DUBAI: The Meta Oversight Board announced on Thursday that it agreed with Meta’s decision to take down an Instagram post showing a beautician in Iran preparing a 14-year-old girl for her wedding.

However, the board disagreed with Meta’s reason for removal, which was “a spirit of the policy allowance under the human exploitation policy,” according to a statement.

In January, a video was posted on Instagram showing a beautician offering make-up advice to a 14-year-old girl in preparation for her wedding.

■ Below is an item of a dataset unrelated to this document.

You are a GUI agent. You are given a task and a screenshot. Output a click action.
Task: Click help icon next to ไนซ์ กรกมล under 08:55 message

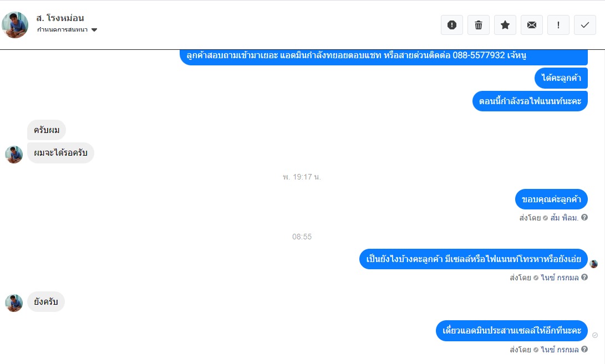click(584, 277)

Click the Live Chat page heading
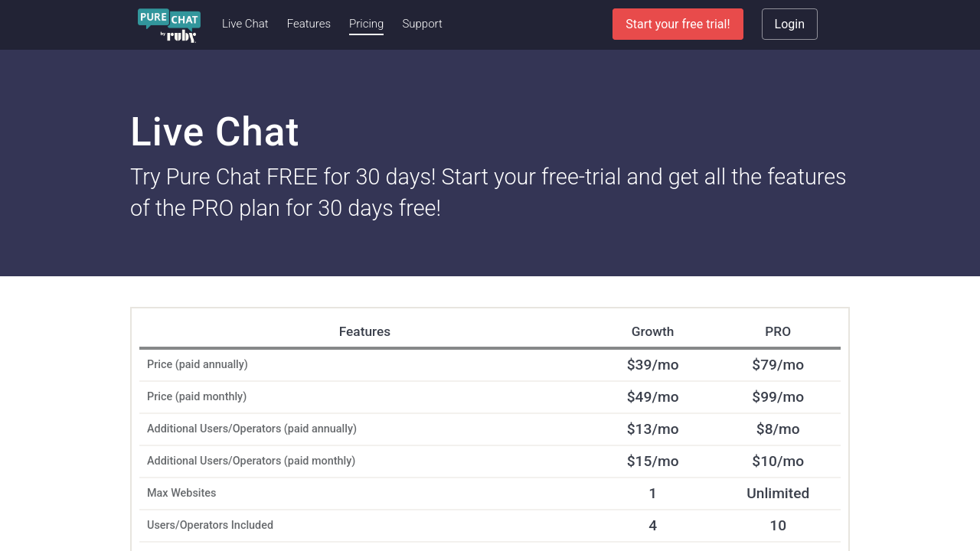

The young girl confirmed her age in the video and the text said that she was the youngest bride of the year, while the caption provided information about the salon and its beauty services.

The post was viewed about 10.9 million times and reported by 203 users over a month.

The board said that Meta’s human exploitation policy does not specifically prohibit support for child marriage; instead, its goal is to remove all forms of “exploitation of humans,” which Meta believed should include “support” for child marriage.

However, the board disagrees with Meta’s reasoning because it believes “the beautician’s actions were a form of facilitation” and therefore, the content clearly violates the human exploitation community standard rule “for facilitation of child marriage by materially aiding this harmful practice.”

In Iran, child marriage is allowed, with legal ages set at 13 for girls and 15 for boys, although in some cases marriage is permitted even before children reach the set ages.

The UN defines child marriage as “any marriage where at least one of the parties is under 18 years of age” and it is considered a form of forced marriage, both of which are human rights violations.

The Oversight Board, therefore, recommended that Meta modify the human exploitation policy to explicitly state that forced marriages include child marriage, and to define child marriage in line with international human rights standards.

It also advised Meta to expand the “definition of ‘facilitation’ in internal guidelines to include the provision of any type of material aid (which includes ‘services’) to enable exploitation.”